I saw the American flag raised atop the crater and I cheered – but I did not know how blood red was that Star Spangled Banner. We had a few air raids that made me a few years older – but then one expects those things when stealing apples from under his enemy’s nose. After all, it was the boldest assault we’ve pulled so far, only six hundred miles from Japan. I had a box seat in fact, our ship was so close that the shells from our battleship screamed and whistled as they passed directly overhead. It’s no use telling you about the strategy or progress of the battle, because those who know how to tell it have already done so a hundred times. We won only because we out-fought the Japs.

All the advantages were on their side as we played in their ball park against fortifications that were impregnable except by direct attack with flame throwers and without the element of surprise for Tokyo have been broadcasting an accurate prophecy about the possible invasion of IWO two weeks before it came off. Yes, we were all scared when we first entered the battle, but I’ll bet the Japs wet their pants too. After the aweness of the fracas wore off nothing bothered us and we spent most of the leisure time of our remaining three days preparing special snacks of toasted cheese and spam sandwiches and large pots of hot coffee. Our reverie was disturbed somewhat by a “big ass Betty” (Jap Bomber) that came to see if the uninvited guests were still around – and damn it, we were!
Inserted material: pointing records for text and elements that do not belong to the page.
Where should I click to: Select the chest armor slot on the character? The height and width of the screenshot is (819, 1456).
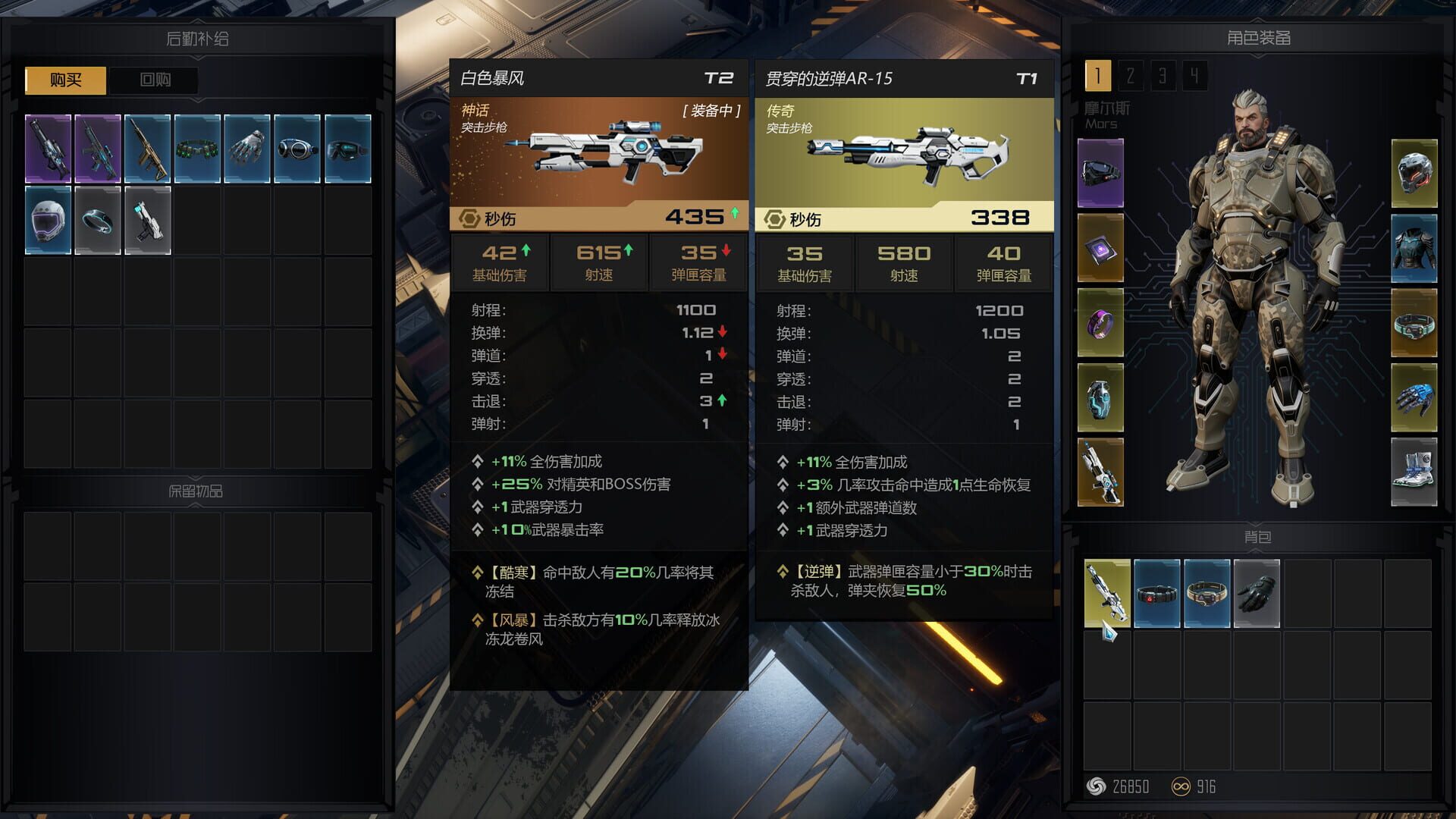(1414, 243)
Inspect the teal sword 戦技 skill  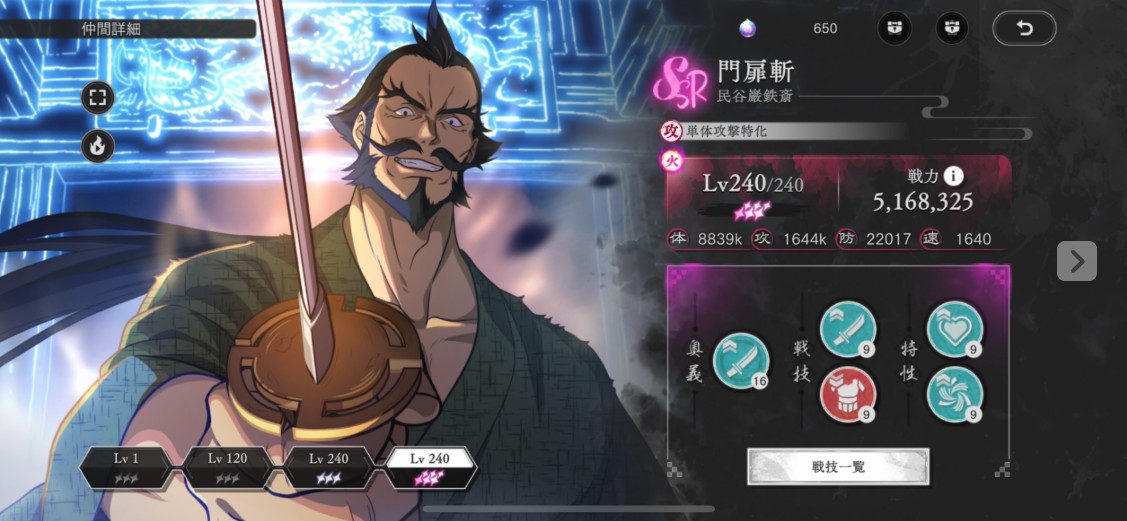click(x=848, y=328)
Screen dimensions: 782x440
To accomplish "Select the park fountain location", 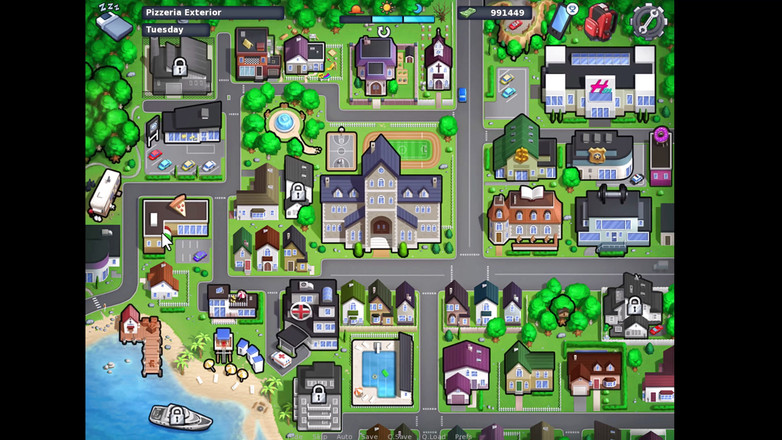I will click(x=284, y=124).
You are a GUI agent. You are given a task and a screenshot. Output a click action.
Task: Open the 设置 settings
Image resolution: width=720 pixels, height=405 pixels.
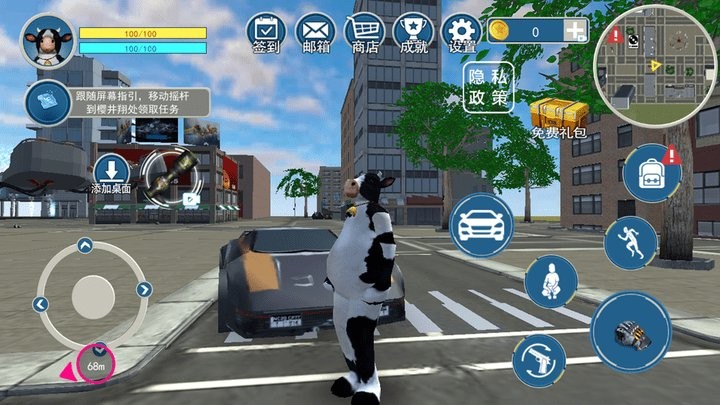462,30
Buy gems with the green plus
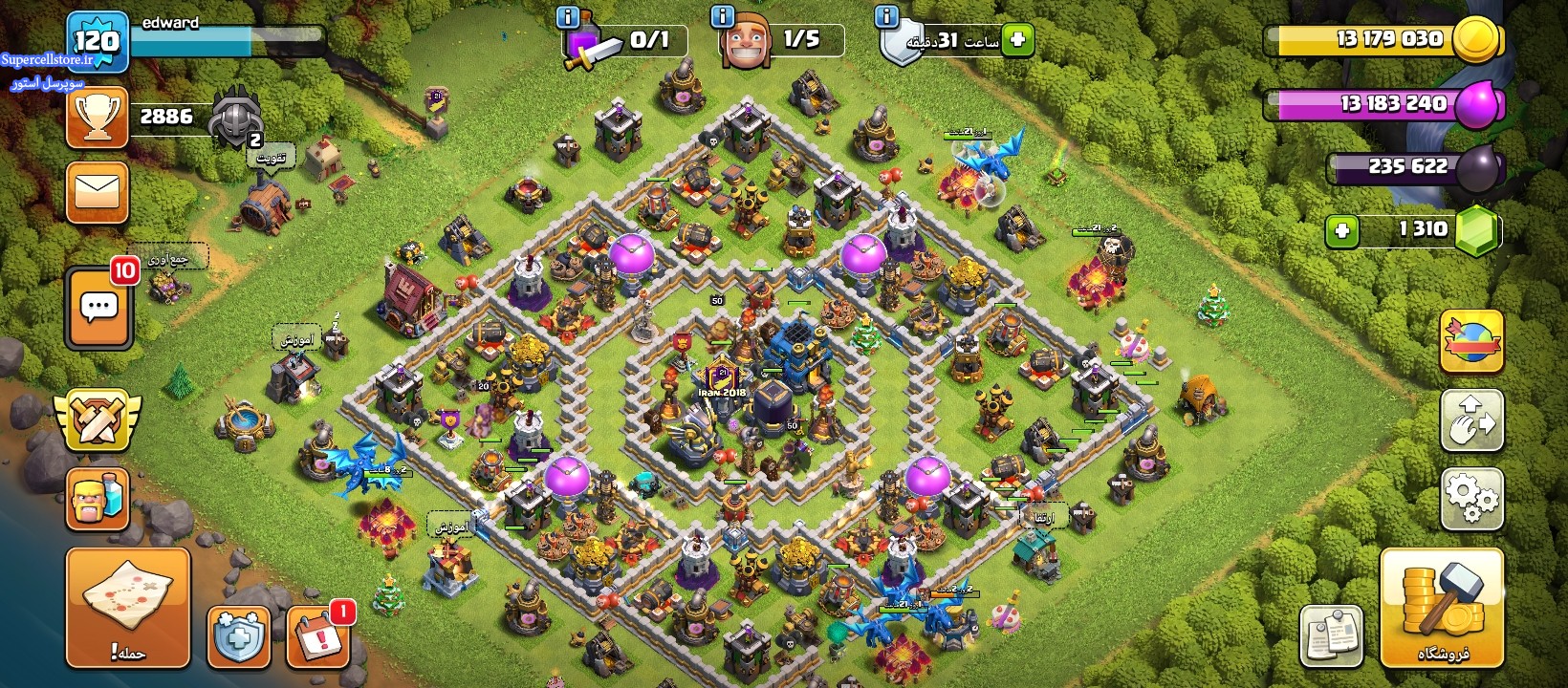1568x688 pixels. 1342,230
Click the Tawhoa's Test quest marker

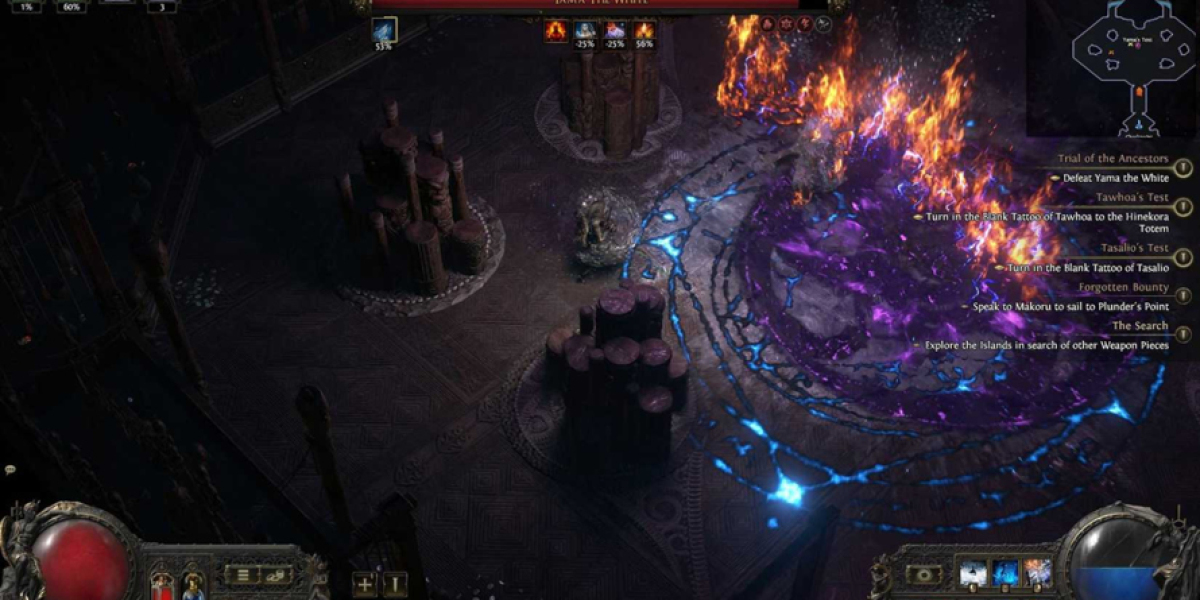click(x=1182, y=207)
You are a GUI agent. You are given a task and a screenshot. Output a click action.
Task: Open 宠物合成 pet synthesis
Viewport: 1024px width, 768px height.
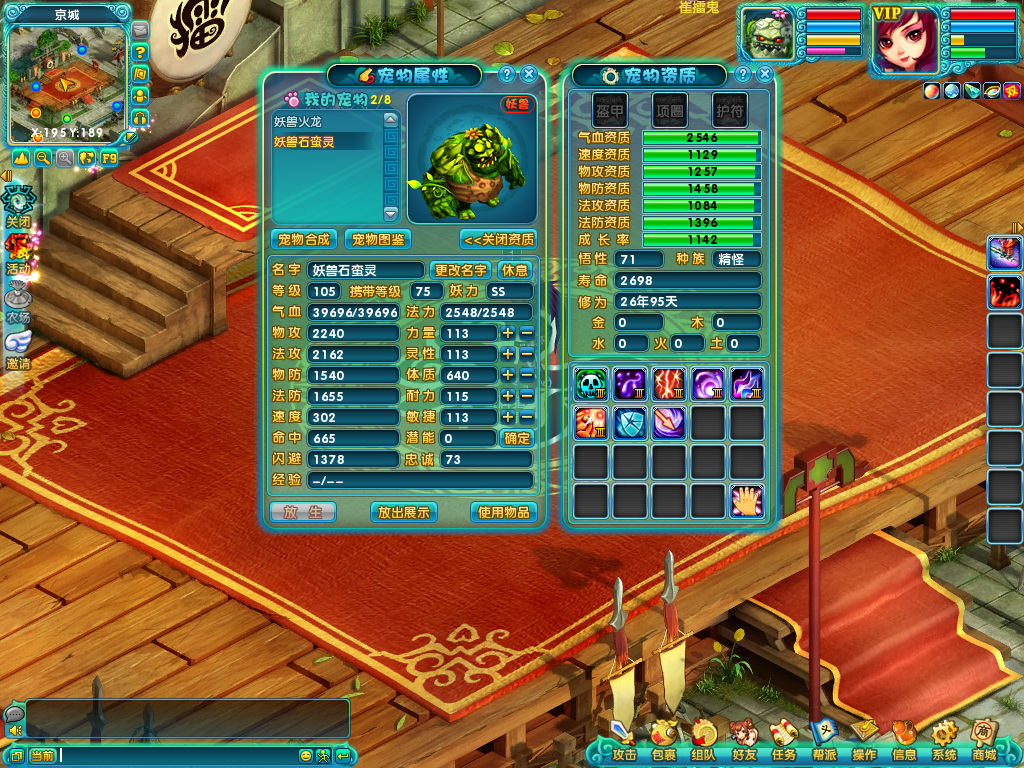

My most memorable personal experience was the hoisting aboard of Marine casualties with our ten ton boom. It seemed everything was against our getting them safely on deck except GOD, and it was only through Him that we did it. The water had devastating swells that pitched the small boats we were hosting the Marines from unmercifully and to harass matters more, it was pitch dark. It took an hour to accomplish a task that normally would have taken fifteen minutes. Some of the Marines had arms blown off, others suffered shrapnel wounds and one died the next morning from severe burns he received when a tank blew up from a bomb hit. And so that night I witnessed my first burial at sea.

Two shells were strapped to his legs for weights and then he was placed upon a wooden plank that extended over the side of the ship. A huge American flag was placed over the body and threatened to blow off thru out the ceremony. I can’t describe how sad I felt when the plank was raised and I heard the body splash into the water. The empty flag looked so lonely and it seemed to wave farewell to a very dear friend. I guess that’s the first time I’ve cried since I’ve been in the Navy – tears for a buddy whose name I didn’t even know, but in a sense of comradeship I knew him because he played on my team and was an outstanding hero. I don’t know how this sounds to you – I hope not too dramatic, because really I can’t ever write exactly how I did feel – can anyone recite a perfect prayer?

Speaking of prayers moves me to thank the Clan and especially you, who have always remembered me in your daily prayers. I owe you much for the way those prayers have been answered. I nor any other member of the Crew received a scratch.

I’m in pretty safe waters at the present and I have no idea just how long we are to remain here. The best thing about this vacation is all the lost sleep I’m finally catching up on. Also the movies which are all I look forward to. We have them every night and they have all been marvelous such as “Going My Way” (third time I saw it and could see it again) “Since You Went Away”, “The Pirate and the Princess”, “Meet Me in St. Louis” and others. I read “Keys of the Kingdom” four years ago when I was a sophomore and I can remember recommending you to read it as it is one of the finest books I have ever read.

I received a swell letter from you today and was happy to know that Russ is finally on his way and you are all well.